### Excerpted passage

I dont know how other breeds are, but labs are very slow to mature. A 1 yr old lab is most definitely still a puppy. I've never had one act like a 'grown up' til at least 3 or 4. But, thats a lab thing.
Sounds like he's doing great.


----------



## xxxxdogdragoness (Jul 22, 2010)

I sew my 6 month old acting less like a pup & more like a dog every day, & frankly I can't wait til she is all grown up lol. I think the next dog I rescue will be an older puppy at the end of their puppy stupidity. I think hat I just don't have it in me anymore for young pups lmbo.


----------



## wvasko (Dec 15, 2007)

Puppies are just like people, I'm 2 weeks older than dust and my wife is still waiting for me to mature. Yes, a yr old pup definitely can and in most cases will be considered a pup.


----------



## sassafras (Jun 22, 2010)

I'm pretty sure my 3 year old dog is still a puppy.


----------



## eeloheel (Dec 28, 2010)

######

**Exercises to complete:**
1. In the thread on when puppies mature, at what age has the first poster found labs start acting grown up?
2. From the thread on when puppies mature, write out everything from "I sew my 6 month" down to "(Dec 15, 2007)".
3. Resume the thread on when puppies mature from its last line.

### Provided records

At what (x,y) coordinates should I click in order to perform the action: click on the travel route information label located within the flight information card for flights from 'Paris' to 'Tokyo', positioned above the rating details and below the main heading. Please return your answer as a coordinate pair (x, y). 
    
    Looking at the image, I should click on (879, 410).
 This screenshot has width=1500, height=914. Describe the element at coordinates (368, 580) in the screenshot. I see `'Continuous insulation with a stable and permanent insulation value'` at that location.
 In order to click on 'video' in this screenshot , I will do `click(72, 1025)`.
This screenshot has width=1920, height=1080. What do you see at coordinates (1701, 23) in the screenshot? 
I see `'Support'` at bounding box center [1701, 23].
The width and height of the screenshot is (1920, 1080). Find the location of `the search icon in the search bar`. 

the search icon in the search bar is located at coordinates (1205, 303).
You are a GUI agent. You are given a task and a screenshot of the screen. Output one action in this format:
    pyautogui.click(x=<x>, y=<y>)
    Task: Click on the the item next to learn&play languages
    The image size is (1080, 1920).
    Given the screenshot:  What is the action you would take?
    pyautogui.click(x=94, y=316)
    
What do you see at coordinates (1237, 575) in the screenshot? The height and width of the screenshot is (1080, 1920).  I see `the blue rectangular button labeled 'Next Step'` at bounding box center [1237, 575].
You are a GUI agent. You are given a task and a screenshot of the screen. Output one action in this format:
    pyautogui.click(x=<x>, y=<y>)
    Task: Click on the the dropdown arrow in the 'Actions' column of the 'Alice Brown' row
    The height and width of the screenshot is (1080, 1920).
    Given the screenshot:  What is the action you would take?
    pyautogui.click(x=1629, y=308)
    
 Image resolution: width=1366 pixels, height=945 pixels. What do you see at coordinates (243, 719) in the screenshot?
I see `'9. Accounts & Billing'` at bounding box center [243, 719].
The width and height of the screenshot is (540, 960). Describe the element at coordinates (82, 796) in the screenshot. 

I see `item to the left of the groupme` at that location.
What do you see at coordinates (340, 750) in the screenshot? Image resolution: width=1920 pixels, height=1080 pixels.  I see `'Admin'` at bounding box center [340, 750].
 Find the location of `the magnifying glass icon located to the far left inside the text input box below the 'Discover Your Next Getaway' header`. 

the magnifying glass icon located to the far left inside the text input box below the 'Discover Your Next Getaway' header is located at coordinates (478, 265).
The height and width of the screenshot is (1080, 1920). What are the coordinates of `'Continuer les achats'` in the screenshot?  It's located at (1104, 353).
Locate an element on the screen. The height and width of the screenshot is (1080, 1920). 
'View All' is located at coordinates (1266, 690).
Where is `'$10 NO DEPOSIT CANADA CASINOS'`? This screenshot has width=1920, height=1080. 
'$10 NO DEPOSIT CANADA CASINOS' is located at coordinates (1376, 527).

######

**Answers to the exercises:**
1. At least 3 or 4.

2.
I sew my 6 month old acting less like a pup & more like a dog every day, & frankly I can't wait til she is all grown up lol. I think the next dog I rescue will be an older puppy at the end of their puppy stupidity. I think hat I just don't have it in me anymore for young pups lmbo.


----------



## wvasko (Dec 15, 2007)

3.
Definitely depends on the dog. Our sheltie/chow mix growing up was done with the 'puppy' phase by about 10 months old, acting like a mature dog. My mom's brittany 14 years old now, and she only stopped acting like a permanent-puppy a few years ago. My mom's 5 year old (ish) lab/mastiff mix is just starting to fill out and calm down, and her six year old beagle never acted like a puppy. (She was an abuse case though, and was never really quite right. We got her when she was six months old, and the vet suspects some mental impairment, so I'm not sure she counts. She's never really been a 'dog,' but we love her anyhow.)

I expect my ACD will be a puppy for a long time to come, and he'll be a year old in August.


----------



## sassafras (Jun 22, 2010)

eeloheel said:


> Definitely depends on the dog.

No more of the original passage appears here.